Motivation§

The RSA algorithm relies on the fact that finding the factorization of a number is very difficult. The value $m = pq$ is given out as part of the public key in RSA; if one were able to compute $p, q$ quickly from $m$, then they will be able to break the RSA algorithm


Pollard’s $\rho$ Factorization Algorithm§

Pollard’s $\rho$

Suppose we know $m$ is composite with unknown prime factors with size of roughly $p$.

Then, let $k = \sqrt{p}$ and $u_0 = 1$.

We can compute $u_{i+1} = u_i^2 + 1 \pmod{m}$ for all $i \in [0\dots k]$.

Then, starting with $s = 1$ we compute

$$ d = \gcd(u_{2s}-u_s, m). $$

If $d \neq 1$, then $d$ is a non-trivial factor of $m$. Otherwise, increment $s$ by $1$ and repeat until a factor is found.

If we have exhausted our list of $u_i$’s, i.e. $2s > k$, then we can keep generating more values of $u_i$. The value of $k$ is a loose upper-bound on the problem.

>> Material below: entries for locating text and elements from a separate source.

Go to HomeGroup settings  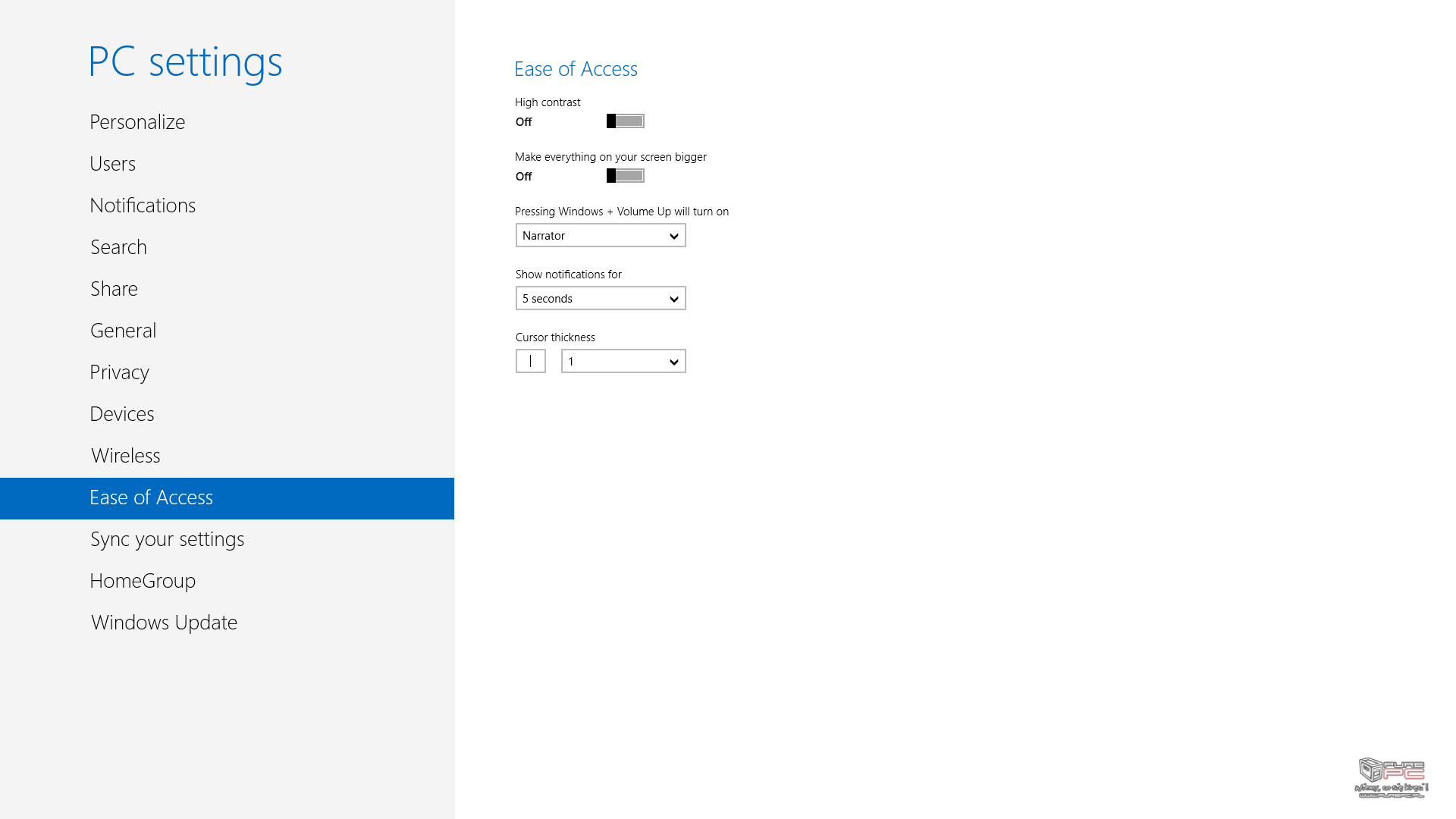pos(143,581)
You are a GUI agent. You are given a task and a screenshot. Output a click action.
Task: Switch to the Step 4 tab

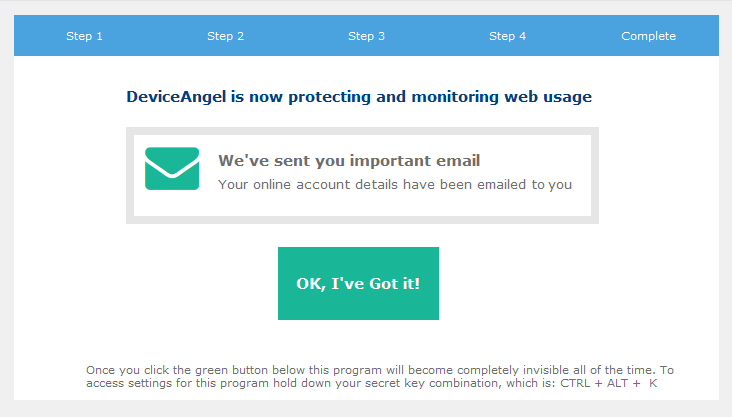pos(507,36)
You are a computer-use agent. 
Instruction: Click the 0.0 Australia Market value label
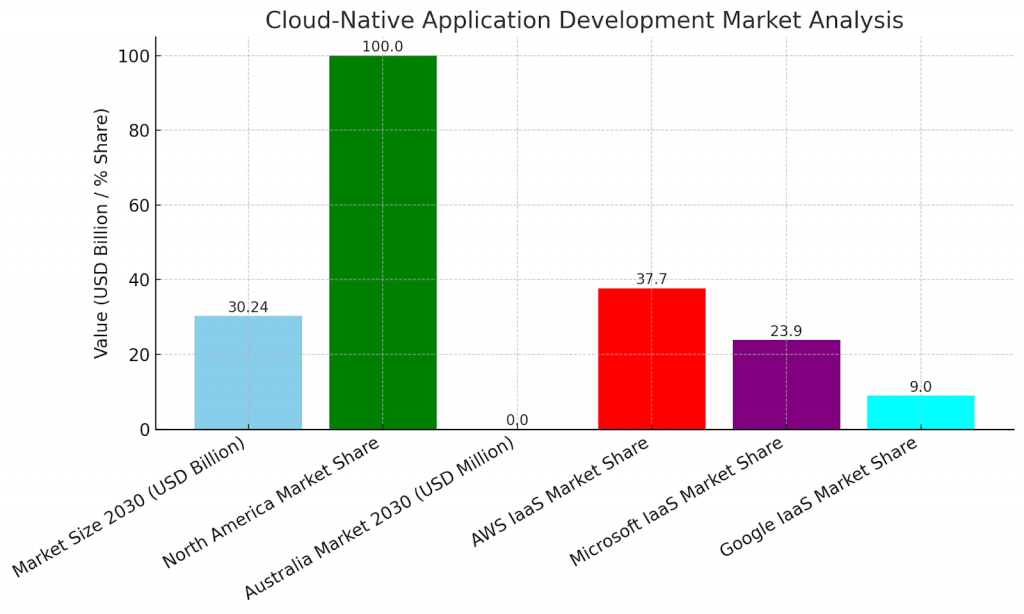518,420
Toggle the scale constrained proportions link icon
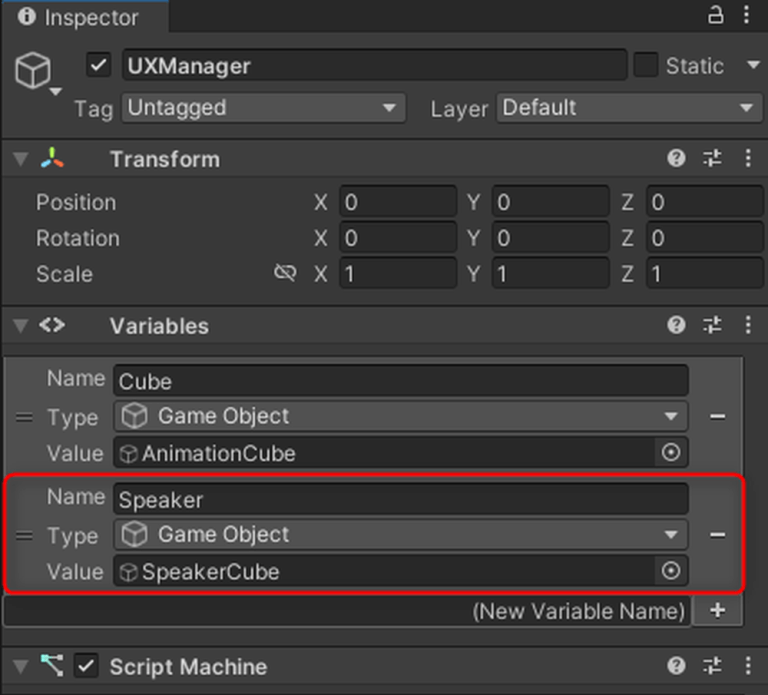 click(x=285, y=273)
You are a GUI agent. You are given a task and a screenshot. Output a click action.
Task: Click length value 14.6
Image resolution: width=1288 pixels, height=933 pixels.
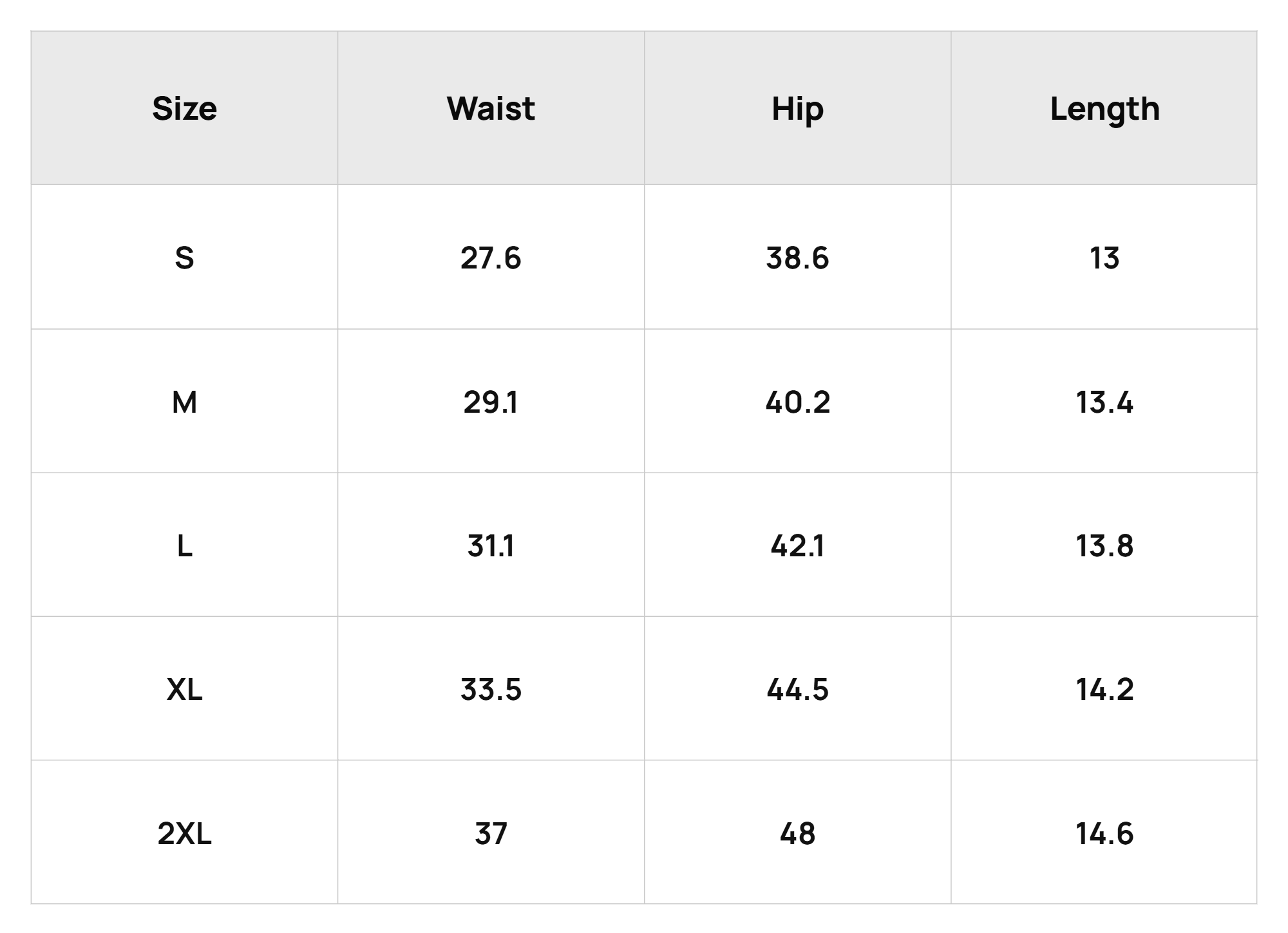point(1104,833)
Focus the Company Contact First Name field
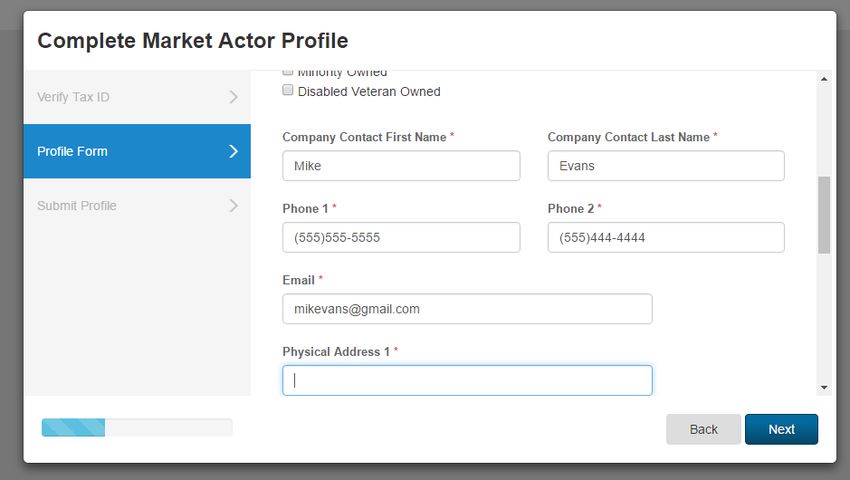Image resolution: width=850 pixels, height=480 pixels. click(401, 166)
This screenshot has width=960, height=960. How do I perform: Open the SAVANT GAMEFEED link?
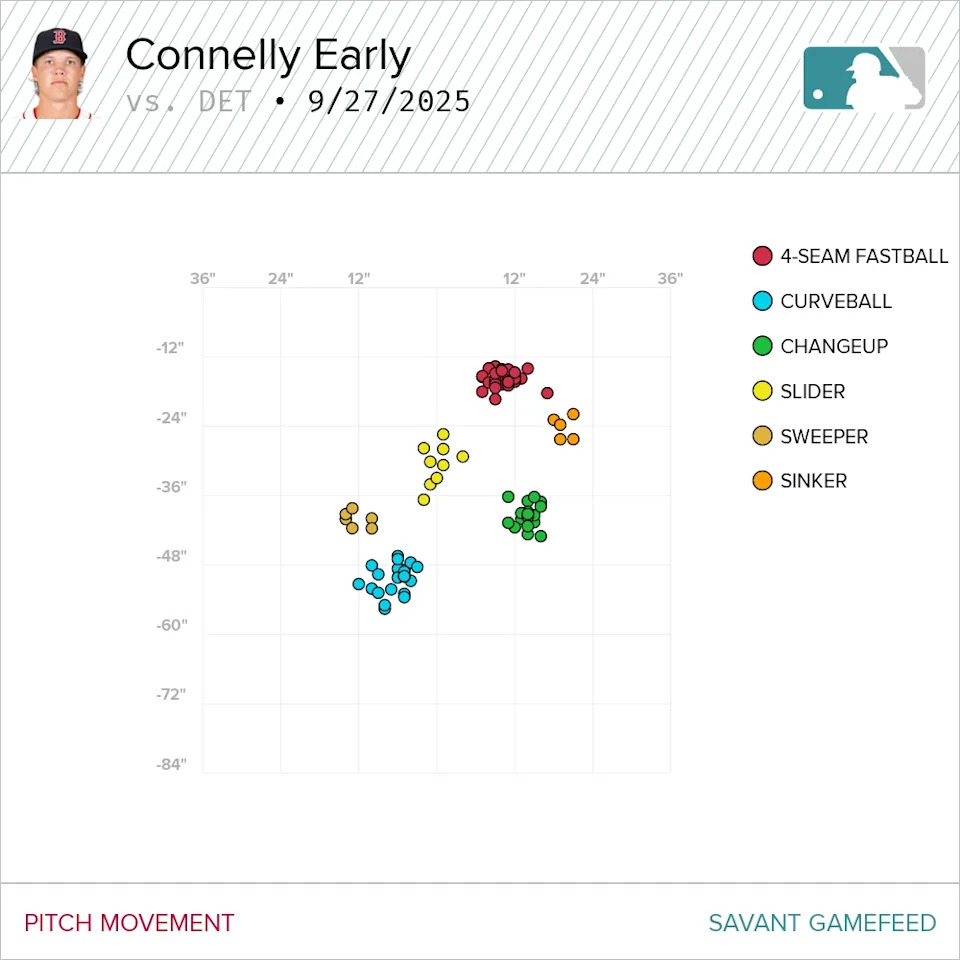tap(822, 923)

This method relies on the idea that for a sufficiently large number of values $u_i$, one will likely have $u_i \equiv u_j \pmod{p}$ with high probability that the values $u_j \pmod{m}$ will be distinct.

There is no strict rule on how to choose values of $u_i$, however, it has been found that the aforementioned method works well in practice.

As for why the soft upper-bound of $\sqrt{p}$ works, we can refer to the following lemma.

Lemma 18.1

Suppose $1 \leq k \leq m$, and that the numbers $u_1, \dots, u_k$ are independently chosen from the set $\mathbb{N}_{\leq m}$, then the probability that the values $u_k$ are distinct is

$$ \left(1 - \frac{1}{m}\right)\left(1 - \frac{2}{m}\right)\dots\left(1 - \frac{k-1}{m}\right). $$

The number of all length $k$ sequences taken from $n$ values is $s = m^k$. The number of sequences where no value is repeated is $t = \prod_{i=0}^{k-1}\left(m-i\right)$. Then dividing $s$ by $t$ yields the result we found.

If we let $k\to\infty$, then we arrive at

$$ \Pr[u_k \text{ distinct}] \sim e^{-k^2/m}. $$

Therefore, if we choose $k \gt \sqrt{p}$ and the values follow a uniformly random distribution, we can expect a collision in $\mathbb{Z}_p$

As an aside, in the paper where Pollard gave this $\rho$ method, he also introduced his “kangaroo algorithm” for solving the discrete logarithm problem in any finite cyclic group. I just thought the name was amusing.